BlackRock submitted a comprehensive 17-page comment letter to the Office of the Comptroller of the Currency this past Friday. The world’s largest asset manager contested specific provisions within the agency’s proposed regulations implementing the GENIUS Act. The firm advocated for eliminating a suggested 20% limitation on tokenized reserve holdings and providing clearer guidance on permissible assets.
The OCC launched its 60-day public comment period on March 2 following publication of the proposed framework in the Federal Register. The regulatory body solicited stakeholder input through over 200 detailed questions covering reserve composition, capital requirements, custody arrangements, and yield restrictions. BlackRock directed its commentary specifically toward regulations governing permitted payment stablecoin issuers, designated as PPSIs.
Asset manager contests proposed ceiling on tokenized holdings
BlackRock strongly recommended the OCC refrain from establishing a quantitative ceiling on tokenized reserve assets. The regulatory agency had suggested a potential 20% maximum threshold within its preliminary framework. BlackRock characterized the restriction as unnecessary and disconnected from the OCC’s regulatory goals.
The firm contended that actual risk exposure derives from fundamental asset characteristics including credit quality, maturity duration, and liquidity profiles. BlackRock maintained these factors determine risk rather than the underlying ledger technology. The submission emphasized that “risk profiles are driven by credit quality, duration, and liquidity, not whether the asset is held or transferred on a distributed ledger.”
BlackRock operates the BUIDL fund, which stands among the leading tokenized Treasury investment vehicles. According to RWA.xyz analytics, BUIDL currently manages close to $2.6 billion in total assets. The fund serves as the primary reserve source for more than 90% of Ethena’s USDtb stablecoin and JupUSD, Jupiter’s stablecoin on the Solana network.
Circle’s USYC holds the top position among tokenized Treasury products with $2.9 billion in managed assets. The data cited in BlackRock’s comment letter originated from RWA.xyz tracking. A 20% restriction would substantially constrain BUIDL’s potential growth as a qualified reserve asset under federal stablecoin regulations.
BlackRock requests confirmation on ETF reserve eligibility
BlackRock additionally urged the OCC to explicitly confirm whether specific exchange-traded funds qualify as acceptable reserve assets. The firm highlighted ETFs that maintain exclusive investment positions in permissible reserve assets, particularly Treasury-focused ETFs. BlackRock referenced Section 4 of the GENIUS Act as statutory support for its position.

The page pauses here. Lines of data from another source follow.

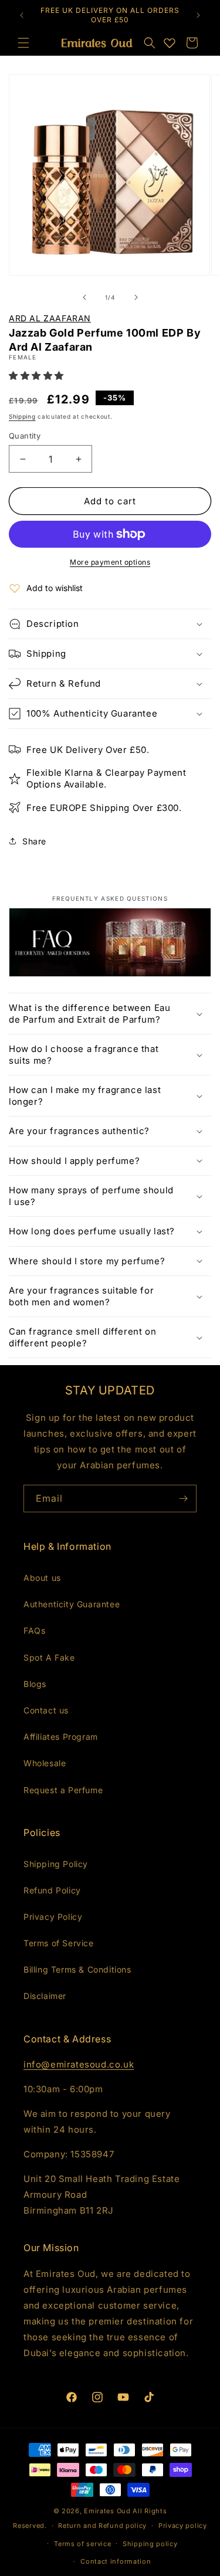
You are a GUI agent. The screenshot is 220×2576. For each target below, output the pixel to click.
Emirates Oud (107, 2511)
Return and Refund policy (102, 2525)
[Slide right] (136, 297)
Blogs (34, 1684)
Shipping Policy (55, 1864)
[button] (150, 43)
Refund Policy (52, 1890)
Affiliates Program (60, 1737)
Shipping (22, 416)
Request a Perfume (63, 1790)
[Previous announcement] (22, 15)
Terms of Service (58, 1943)
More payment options (110, 562)
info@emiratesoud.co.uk (78, 2064)
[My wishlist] (170, 43)
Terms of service (82, 2544)
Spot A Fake (49, 1657)
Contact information (115, 2561)
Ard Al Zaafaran (50, 318)
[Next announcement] (198, 15)
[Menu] (23, 43)
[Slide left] (84, 297)
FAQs (34, 1630)
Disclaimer (44, 1996)
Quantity (24, 435)
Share (34, 841)
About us (42, 1578)
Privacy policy (182, 2525)
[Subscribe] (183, 1498)
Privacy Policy (52, 1917)
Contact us (46, 1710)
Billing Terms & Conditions (77, 1969)
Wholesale (44, 1763)
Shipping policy (150, 2544)
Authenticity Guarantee (71, 1604)
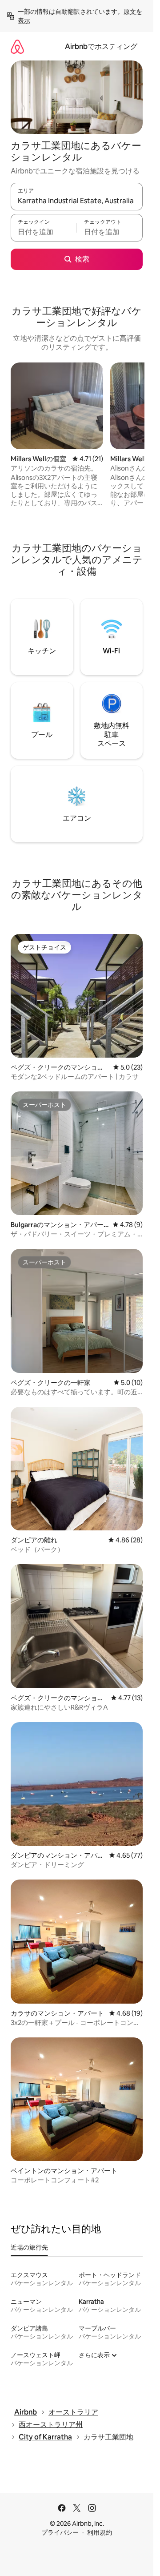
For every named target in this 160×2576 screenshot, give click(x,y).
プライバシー (60, 2532)
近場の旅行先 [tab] (29, 2247)
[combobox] (77, 200)
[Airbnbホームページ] (17, 46)
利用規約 (99, 2532)
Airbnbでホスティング (101, 46)
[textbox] (43, 231)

The comment letter cautioned that regulatory uncertainty surrounding the proposal might deter PPSIs from incorporating ETFs into their reserve strategies. BlackRock formally requested the OCC include definitive confirmation within the final regulatory text. The firm simultaneously asked regulators to apply quantitative safe harbor protections to qualified ETFs.
Government money market funds already enjoy safe harbor designation under the current proposal. BlackRock maintained that comparable ETFs satisfy identical reserve quality benchmarks. The company argued that uniform regulatory treatment would enhance operational clarity for permitted payment stablecoin issuers.
President Trump enacted the GENIUS Act into federal law this past July. The legislation establishes federal charter authority for PPSIs to issue compliant stablecoins. The OCC’s proposed regulations aim to operationalize statutory requirements for reserve composition, capital adequacy, custody protocols, and yield distribution provisions mandated by the law.